WHAT THIS TASK INVOLVES: Give the number of lines in the rows below that contain the string "Launch", matching case exactly. Reply with the number only.

[start of EXCERPTED RECORDS]

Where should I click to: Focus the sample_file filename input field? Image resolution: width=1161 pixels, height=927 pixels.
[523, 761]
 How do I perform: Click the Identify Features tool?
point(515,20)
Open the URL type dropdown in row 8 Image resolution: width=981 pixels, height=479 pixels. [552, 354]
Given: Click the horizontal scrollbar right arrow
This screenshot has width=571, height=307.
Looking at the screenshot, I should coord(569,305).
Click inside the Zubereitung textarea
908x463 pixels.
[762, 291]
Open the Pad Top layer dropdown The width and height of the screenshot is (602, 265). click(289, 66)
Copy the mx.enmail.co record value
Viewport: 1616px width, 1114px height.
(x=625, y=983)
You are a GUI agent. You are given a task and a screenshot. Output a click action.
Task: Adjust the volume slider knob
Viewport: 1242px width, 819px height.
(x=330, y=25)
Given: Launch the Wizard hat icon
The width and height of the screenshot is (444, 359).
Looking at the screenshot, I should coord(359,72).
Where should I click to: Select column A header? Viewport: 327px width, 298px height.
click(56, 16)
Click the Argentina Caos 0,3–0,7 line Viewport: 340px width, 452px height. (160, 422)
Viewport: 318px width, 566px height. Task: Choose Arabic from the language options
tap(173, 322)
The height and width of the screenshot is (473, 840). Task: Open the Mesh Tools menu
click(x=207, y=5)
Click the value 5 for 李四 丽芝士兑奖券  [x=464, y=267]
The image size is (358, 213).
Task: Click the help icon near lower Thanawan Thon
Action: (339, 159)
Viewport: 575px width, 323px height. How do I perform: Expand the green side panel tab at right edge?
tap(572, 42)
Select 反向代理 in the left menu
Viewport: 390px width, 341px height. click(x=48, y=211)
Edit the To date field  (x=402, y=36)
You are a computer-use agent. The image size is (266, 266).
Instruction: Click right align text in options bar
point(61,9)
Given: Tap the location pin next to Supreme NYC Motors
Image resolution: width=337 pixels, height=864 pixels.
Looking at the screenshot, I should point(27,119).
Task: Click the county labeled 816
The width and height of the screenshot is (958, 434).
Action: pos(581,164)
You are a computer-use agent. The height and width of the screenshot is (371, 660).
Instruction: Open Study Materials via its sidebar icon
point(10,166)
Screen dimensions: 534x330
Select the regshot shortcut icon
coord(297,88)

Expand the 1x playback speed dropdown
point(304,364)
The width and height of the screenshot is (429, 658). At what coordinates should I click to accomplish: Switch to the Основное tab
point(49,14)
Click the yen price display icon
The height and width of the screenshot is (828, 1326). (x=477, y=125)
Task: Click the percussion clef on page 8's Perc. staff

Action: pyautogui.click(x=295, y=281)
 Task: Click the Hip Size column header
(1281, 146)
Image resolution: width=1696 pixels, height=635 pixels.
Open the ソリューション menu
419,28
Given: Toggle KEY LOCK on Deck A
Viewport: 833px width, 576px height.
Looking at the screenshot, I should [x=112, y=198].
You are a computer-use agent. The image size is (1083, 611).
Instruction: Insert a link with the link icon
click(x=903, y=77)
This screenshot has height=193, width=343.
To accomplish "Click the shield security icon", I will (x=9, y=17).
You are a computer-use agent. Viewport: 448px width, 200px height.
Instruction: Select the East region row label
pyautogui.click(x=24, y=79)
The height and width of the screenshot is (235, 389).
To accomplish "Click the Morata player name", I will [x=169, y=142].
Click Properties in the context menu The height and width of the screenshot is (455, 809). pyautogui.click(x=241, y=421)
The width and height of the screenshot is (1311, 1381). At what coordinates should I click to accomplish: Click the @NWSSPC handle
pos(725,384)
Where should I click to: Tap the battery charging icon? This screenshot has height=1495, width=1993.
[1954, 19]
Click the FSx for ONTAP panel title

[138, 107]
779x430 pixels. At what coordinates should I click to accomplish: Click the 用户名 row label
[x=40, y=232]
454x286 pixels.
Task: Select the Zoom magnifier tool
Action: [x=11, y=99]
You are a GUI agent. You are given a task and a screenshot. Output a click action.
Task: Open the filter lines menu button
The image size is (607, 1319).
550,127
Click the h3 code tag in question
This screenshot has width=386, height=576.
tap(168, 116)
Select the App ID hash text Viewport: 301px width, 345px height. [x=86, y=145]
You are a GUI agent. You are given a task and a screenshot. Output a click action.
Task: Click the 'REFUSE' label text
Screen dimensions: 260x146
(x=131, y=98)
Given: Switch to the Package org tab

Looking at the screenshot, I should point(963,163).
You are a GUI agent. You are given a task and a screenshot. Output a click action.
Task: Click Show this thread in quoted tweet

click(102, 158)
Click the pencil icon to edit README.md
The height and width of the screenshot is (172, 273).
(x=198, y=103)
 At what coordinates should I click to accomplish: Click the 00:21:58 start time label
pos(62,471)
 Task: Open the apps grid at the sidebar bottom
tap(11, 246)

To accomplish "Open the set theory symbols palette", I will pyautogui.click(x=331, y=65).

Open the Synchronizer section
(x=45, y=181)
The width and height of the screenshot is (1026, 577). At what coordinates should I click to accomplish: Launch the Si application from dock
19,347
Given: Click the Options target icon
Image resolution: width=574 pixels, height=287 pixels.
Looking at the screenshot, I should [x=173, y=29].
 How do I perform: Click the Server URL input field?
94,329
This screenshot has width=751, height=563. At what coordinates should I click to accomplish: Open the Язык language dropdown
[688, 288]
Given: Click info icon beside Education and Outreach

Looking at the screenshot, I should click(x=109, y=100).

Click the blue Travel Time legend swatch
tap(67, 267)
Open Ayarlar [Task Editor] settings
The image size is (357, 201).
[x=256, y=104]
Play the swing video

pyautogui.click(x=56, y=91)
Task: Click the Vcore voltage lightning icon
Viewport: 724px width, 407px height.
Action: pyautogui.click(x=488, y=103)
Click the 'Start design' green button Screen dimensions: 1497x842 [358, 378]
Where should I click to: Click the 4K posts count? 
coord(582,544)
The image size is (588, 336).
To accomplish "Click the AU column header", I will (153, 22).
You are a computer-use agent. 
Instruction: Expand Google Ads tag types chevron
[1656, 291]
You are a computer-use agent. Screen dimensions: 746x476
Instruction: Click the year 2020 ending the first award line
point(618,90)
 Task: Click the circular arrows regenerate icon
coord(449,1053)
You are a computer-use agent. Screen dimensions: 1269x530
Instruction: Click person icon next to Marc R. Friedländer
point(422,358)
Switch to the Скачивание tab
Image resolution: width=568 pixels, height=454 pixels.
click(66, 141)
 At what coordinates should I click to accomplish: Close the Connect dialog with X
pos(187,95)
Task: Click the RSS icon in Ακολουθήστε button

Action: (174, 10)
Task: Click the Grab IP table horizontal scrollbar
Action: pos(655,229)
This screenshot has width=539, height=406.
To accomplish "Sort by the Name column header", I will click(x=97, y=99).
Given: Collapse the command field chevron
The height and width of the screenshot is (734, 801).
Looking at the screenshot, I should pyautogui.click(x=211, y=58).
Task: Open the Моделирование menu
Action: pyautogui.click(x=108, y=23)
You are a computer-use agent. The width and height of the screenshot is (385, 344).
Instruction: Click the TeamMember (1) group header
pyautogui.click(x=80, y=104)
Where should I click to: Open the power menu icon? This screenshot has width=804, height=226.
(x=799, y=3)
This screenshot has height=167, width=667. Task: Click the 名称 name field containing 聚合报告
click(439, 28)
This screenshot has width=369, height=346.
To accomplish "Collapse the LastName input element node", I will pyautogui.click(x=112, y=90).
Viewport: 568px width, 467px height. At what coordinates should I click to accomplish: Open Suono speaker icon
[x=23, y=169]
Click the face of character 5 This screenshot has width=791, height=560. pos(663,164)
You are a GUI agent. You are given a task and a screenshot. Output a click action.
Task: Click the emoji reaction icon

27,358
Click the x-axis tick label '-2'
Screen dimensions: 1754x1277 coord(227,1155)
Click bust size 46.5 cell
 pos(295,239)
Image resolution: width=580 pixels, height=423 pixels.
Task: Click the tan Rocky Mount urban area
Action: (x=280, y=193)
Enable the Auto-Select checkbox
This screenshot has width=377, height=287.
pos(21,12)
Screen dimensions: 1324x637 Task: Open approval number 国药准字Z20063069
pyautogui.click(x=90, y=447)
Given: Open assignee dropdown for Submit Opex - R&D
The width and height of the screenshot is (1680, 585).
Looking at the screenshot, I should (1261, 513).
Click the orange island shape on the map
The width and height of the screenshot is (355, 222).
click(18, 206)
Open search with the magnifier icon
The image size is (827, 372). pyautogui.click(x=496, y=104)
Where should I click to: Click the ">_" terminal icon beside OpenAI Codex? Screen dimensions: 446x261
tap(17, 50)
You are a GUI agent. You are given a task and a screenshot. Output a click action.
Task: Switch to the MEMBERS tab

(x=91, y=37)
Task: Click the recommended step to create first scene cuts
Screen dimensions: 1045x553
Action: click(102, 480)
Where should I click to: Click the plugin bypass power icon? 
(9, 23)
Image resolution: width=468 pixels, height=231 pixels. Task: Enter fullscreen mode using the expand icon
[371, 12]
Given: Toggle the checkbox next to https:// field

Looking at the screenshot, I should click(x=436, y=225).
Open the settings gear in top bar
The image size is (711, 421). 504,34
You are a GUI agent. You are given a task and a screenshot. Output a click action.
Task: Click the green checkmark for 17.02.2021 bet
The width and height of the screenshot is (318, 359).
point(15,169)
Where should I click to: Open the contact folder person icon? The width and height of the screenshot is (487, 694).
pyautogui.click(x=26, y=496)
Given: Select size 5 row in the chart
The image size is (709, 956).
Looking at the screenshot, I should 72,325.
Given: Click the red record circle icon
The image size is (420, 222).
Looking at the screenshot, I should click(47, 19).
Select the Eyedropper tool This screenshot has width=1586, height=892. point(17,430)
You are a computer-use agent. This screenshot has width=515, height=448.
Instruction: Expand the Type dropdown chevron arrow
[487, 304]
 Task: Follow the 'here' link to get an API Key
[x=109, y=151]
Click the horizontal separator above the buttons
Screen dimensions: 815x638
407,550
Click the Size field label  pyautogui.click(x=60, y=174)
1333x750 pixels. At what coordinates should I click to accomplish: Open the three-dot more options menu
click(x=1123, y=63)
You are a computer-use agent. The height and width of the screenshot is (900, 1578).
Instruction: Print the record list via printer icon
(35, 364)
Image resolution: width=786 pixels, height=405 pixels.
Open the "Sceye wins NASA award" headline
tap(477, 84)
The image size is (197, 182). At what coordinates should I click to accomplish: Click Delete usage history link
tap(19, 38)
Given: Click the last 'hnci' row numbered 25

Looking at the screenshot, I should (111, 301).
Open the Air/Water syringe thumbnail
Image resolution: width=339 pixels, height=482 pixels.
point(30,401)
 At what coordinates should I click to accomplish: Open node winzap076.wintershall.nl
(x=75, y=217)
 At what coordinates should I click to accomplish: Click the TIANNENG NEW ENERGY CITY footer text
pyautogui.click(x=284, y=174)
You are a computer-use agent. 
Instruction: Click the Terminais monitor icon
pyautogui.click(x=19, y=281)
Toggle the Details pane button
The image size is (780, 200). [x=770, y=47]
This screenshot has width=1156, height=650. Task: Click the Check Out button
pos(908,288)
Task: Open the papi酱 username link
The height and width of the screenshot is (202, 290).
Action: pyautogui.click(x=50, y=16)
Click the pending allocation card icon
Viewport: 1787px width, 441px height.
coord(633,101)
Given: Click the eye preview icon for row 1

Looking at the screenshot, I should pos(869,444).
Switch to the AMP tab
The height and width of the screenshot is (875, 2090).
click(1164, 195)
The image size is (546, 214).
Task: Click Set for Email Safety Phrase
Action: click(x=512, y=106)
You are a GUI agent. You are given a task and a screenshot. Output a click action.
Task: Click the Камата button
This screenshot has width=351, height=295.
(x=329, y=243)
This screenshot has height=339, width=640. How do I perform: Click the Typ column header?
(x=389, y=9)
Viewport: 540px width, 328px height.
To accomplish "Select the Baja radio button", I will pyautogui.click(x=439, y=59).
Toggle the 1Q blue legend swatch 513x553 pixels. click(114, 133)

[end of EXCERPTED RECORDS]

ANSWER TO THIS TASK: 2